Preprocessing and Postprocessing examples

Some recipes for preprocessing edi files.
Plugin 'demo_preprocessing' at the bots sourceforge site demonstrates preprocessing.

Example 1: Discard input files that are too small

import os
import bots.preprocess as preprocess
from bots.botsconfig import *

def postincommunication(routedict,*args,**kwargs):
    ''' function is called after the communication in the route.'''
    preprocess.preprocess(routedict=routedict,function=discard_file)

def discard_file(ta_from,endstatus,*args,**kwargs):
    ''' discard files that are to small (zero files)''' 
    ta_from.synall()
    filesize = ta_from.filesize
    if filesize < 100:    #filesize in bytes
        ta_from.update(statust=DONE)                       #statust=DONE: bots discards file, gives no errors.
    else:
        ta_to = ta_from.copyta(status=endstatus)           #make new transaction for bots database
        ta_to.update(statust=OK,filename=ta_from.filename) #update outmessage transaction (same) filename

Example 2: Extract data from PDF file (to csv)

# Extract data from PDF file (to csv)
# x_group: group text closer than this as one field (default 10)
# y_group: group lines closer than this as one line (default 5)
# password: if required

import bots.preprocess as preprocess

def postincommunication(routedict,*args,**kwargs):
    preprocess.preprocess(routedict,preprocess.extractpdf,x_group=12,y_group=3,password='secret')

Example 3: Manipulate records without BOTSID

import bots.preprocess as preprocess
import bots.botslib as botslib
import bots.botsglobal as botsglobal
from bots.botsconfig import *

def postincommunication(routedict,*args,**kwargs):
    preprocess.preprocess(routedict,custom_preprocess)

def custom_preprocess(ta_from,endstatus,*args,**kwargs):
    try:
        # copy ta for preprocessing
        ta_to = ta_from.copyta(status=endstatus)

        # open the files
        infile = botslib.opendata(ta_from.filename,'r')
        tofile = botslib.opendata(str(ta_to.idta),'wb')

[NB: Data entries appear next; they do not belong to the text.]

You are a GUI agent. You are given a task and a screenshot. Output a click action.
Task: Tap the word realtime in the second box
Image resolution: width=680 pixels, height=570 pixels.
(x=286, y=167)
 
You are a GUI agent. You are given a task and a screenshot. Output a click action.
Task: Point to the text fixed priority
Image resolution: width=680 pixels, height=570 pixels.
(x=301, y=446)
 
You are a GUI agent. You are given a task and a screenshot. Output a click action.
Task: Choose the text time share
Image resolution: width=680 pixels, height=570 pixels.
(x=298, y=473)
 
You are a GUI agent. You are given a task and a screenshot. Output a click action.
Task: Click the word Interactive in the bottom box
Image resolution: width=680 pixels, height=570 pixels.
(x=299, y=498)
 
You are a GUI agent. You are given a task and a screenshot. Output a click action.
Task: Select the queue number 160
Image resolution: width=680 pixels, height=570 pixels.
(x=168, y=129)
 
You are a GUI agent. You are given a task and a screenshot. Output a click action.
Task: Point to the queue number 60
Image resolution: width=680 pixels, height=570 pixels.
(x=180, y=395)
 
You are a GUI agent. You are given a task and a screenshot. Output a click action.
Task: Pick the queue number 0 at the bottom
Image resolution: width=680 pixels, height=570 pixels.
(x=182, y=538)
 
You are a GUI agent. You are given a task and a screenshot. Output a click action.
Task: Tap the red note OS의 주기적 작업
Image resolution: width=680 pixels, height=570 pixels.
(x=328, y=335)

        # preprocessing: read infile, write tofile
        # This file has headers and lines, but no field that can be used for BOTSID!
        # Determine the line type from the data, and add HDR or LIN in first column
        # Text heading lines and blank lines are omitted
        for line in infile:
            if '\tAU' in line: 
                tofile.write('HDR\t' + line)
            elif ('\tWAIT' in line or
                  '\tFULL' in line or
                  '\tEMPTY' in line):
                tofile.write('LIN\t' + line)

        infile.close()
        tofile.close()

        ta_to.update(statust=OK,filename=str(ta_to.idta)) #update outmessage transaction with ta_info; 
    except:
        txt=botslib.txtexc()
        botsglobal.logger.error(u'Custom preprocess failed. Error:\n%s',txt)
        raise botslib.InMessageError(u'Custom preprocess failed. Error:\n$error',error=txt)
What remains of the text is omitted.